General Contractor Performance Bond Information

Quick Summary

A performance bond is a financial guarantee that a general contractor will complete a project according to the contract terms, protecting the project owner from financial loss due to contractor default.

Last Updated: May 20, 2026

When you hire a general contractor for a major construction project, you need assurance they will fulfill their contractual obligations. A performance bond is a crucial financial guarantee that protects the project owner from losses if the contractor fails to complete the job or fails to meet the specifications outlined in the contract. It is essentially a three-party agreement between the project owner (obligee), the contractor (principal), and the surety company that issues the bond.

Unlike insurance, which protects the contractor, a performance bond specifically safeguards the client’s investment. If the contractor defaults, the surety company steps in to remedy the situation. This can involve financing the completion of the project with a new contractor, compensating the owner for financial losses, or both.

For many public projects, performance bonds are legally required. The federal Miller Act mandates bonds for public works contracts over a specific value, and many state-level “Little Miller Acts” have similar requirements for state and municipal projects. This ensures taxpayer funds are protected and projects are completed.

Obtaining a bond is not automatic. Surety companies rigorously evaluate a contractor’s financial health, work history, and management capabilities before underwriting a bond. This vetting process provides an additional layer of confidence for the project owner, as it means a third-party has validated the contractor’s stability and reliability.

Before finalizing any major construction contract, you should verify the bond’s validity. Confirm the details directly with the surety company, including the bond amount, project name, and effective dates. Do not rely solely on a certificate provided by the contractor.

  • Review the Bond Form: Ensure it’s the standard American Institute of Architects (AIA) or other accepted form, not a non-standard document that may limit coverage.
  • Check the Surety’s Rating: Verify the surety company’s financial strength rating from agencies like A.M. Best to ensure they can fulfill potential claims.
  • Understand the Claim Process: Know the specific procedures and timelines for filing a claim in the event of contractor default, as outlined in the bond document.

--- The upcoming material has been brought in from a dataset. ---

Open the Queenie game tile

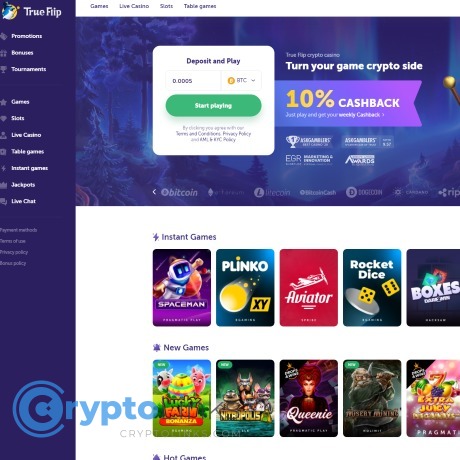point(309,398)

The cost of a performance bond, typically a percentage of the contract price, is usually borne by the contractor and factored into their bid. While it represents an added expense, the security it provides is invaluable for managing project risk and ensuring successful completion.

Common Mistake

Thinking a license bond is about your work quality

Most contractors believe the Arizona Contractor License Bond guarantees their project performance. It doesn't. This bond is a financial guarantee to the state that you will follow licensing laws, pay owed taxes, and cover certain public liabilities from your business operations. The part most applicants underestimate is the personal credit check. Underwriters review your credit to assess the risk you'll default on the bond's financial obligation, not your skill as a contractor. A low score doesn't automatically disqualify you, but it directly impacts your premium rate and the speed of approval.

  • The bond protects the public and state, not your client's project outcome.
  • Your personal credit score is the primary factor determining your bond premium.
  • You are personally liable for any claims paid by the surety on your bond.